Proposal: prettify template constraints failure messages
Jonathan M Davis
jmdavisProg at gmx.com
Wed Jan 2 14:26:10 PST 2013
On Wednesday, January 02, 2013 23:02:12 monarch_dodra wrote:
> That said, I think another field of improvement we should
> concentrate in phobos is to have a single public entry point, and
> then privately forward to private specialized overloads.
>
> Users really shouldn't have to deal with functions whose
> restraints are things such as "input range, but not random
> access", or "random access with length, but not sliceable" or
> some of our other *6* liners.

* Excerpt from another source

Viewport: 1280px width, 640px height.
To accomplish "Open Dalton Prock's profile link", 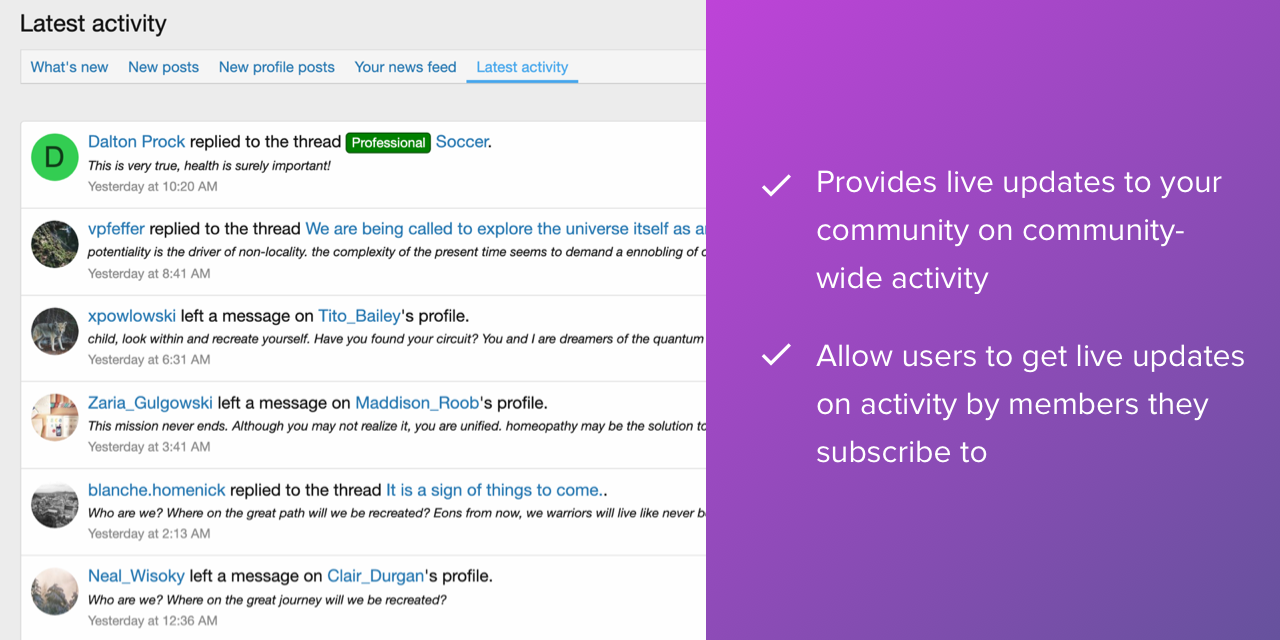I will [x=136, y=142].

It gets especially bad when the
> compiler lists all 7 of our (implementation defined) overloads.
> Nobody needs to see that.
>
> As a end user, I'd really want to see a single function with
> "isForwardRange!R". Period. The fact that the implementation
> differs depending on all that *crap* really isn't my problem and
> shouldn't show up in my interface >:(
I think that this is sensible. I think that I haven't been doing it primarily
because of how some of the functions are laid out in the source file
(particularly with regards to the unit tests). Some of them will still need to
be separate though for documentation purposes (or need version(StdDdoc) blocks
which provide documentation if they're merged into a single function or
template). find would be a prime example of this.

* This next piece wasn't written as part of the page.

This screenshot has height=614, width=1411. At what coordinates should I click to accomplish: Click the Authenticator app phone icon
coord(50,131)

There's also the question of how to combine funcitons. There are 3 ways that I
can think of off the top of my head:
1. Put them in a single function with many static ifs (not terribly clean if
the functions were big enough that you split them apart in the first place).
2. Use a public function which calls a private impl function, which
potentially creates unnecessary overhead (especially without -inline) but
allows you to keep the separate functions more or less as they are now
internally.
3. Use a template with the simplified template constraint on it with inner
templated functions for each of the overloads.
I've generally though of doing #3 (as I think that we've done that in some
cases already), but it forces you to place the unit tests farther from the
functions, which I don't like. You seem to be suggesting #2, and that would
probably be a better approach because of that, though it does bug me to create
a useless outer function just for a template constraint.